Pro-democracy reporting acknowledges reality and creates accountability

Democracy Solutions Webinars

In fall 2023, four SJN-hosted webinars moderated by Osita Nwanevu, a contributing editor at The New Republic and a columnist at The Guardian, tackled how to step away from traditional horse-race coverage of politics and elections (which research shows hurts communities and newsrooms) and dedicate more resources to reporting on democracy. The webinars dealt with how to incorporate solutions reporting into elections coverage, what it means to be a “pro-democracy” newsroom, how to cover threats to democracy with a solutions lens, and how to put new engagement, trust-building and solutions skills into practice.

The series drew 135 participants live and was subsequently made available online. “Why aren’t more newsrooms taking this approach?” one participant asked afterward. Others said the sessions inspired them to conceive their coverage differently, and helped them better understand how reporting on elections and democracy is a year-round activity.

[Journalists are] now using new ways of writing to address the problem of holding power to accountability or shining a spotlight on wrongdoing by highlighting what is going right and where we can look to for solutions to fix some of our problems. When we look at training journalists, we need to get them up to speed with these new trends.
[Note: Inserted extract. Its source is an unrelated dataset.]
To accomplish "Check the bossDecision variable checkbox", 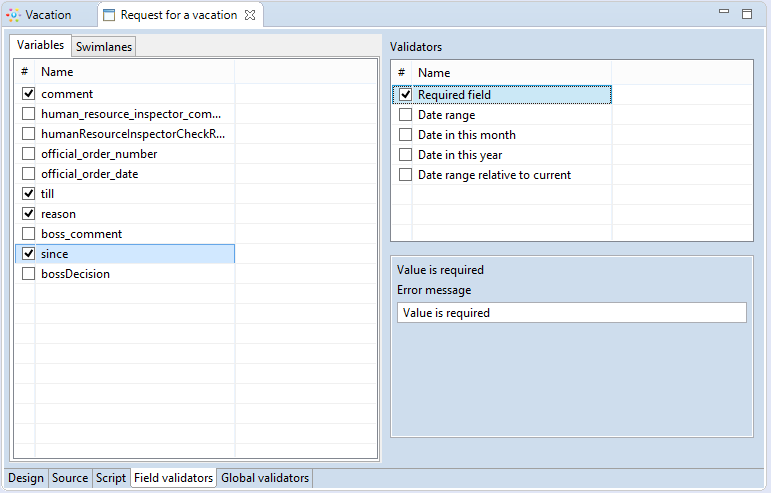I will pyautogui.click(x=28, y=274).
Six steps to help your community move forward

Democracy Solutions Resources

SJN distilled the tips and strategies from our Democracy and Solutions webinars into two guides: The Democracy Landscape and Elevating Democracy Reporting: A Guide for Journalists. In April, we published the Solutions Reporting Checklist for covering democracy. All these resources are designed to help journalists who recognize that what’s at stake in our elections isn’t just who wins and loses, but also the health of our democracy itself.

[I]n so much of the coverage that we see, gun violence is presented as intractable, that it’s just part of Black and brown communities, part of urban communities, and essentially that there’s nothing that can be done about it. We reject that idea.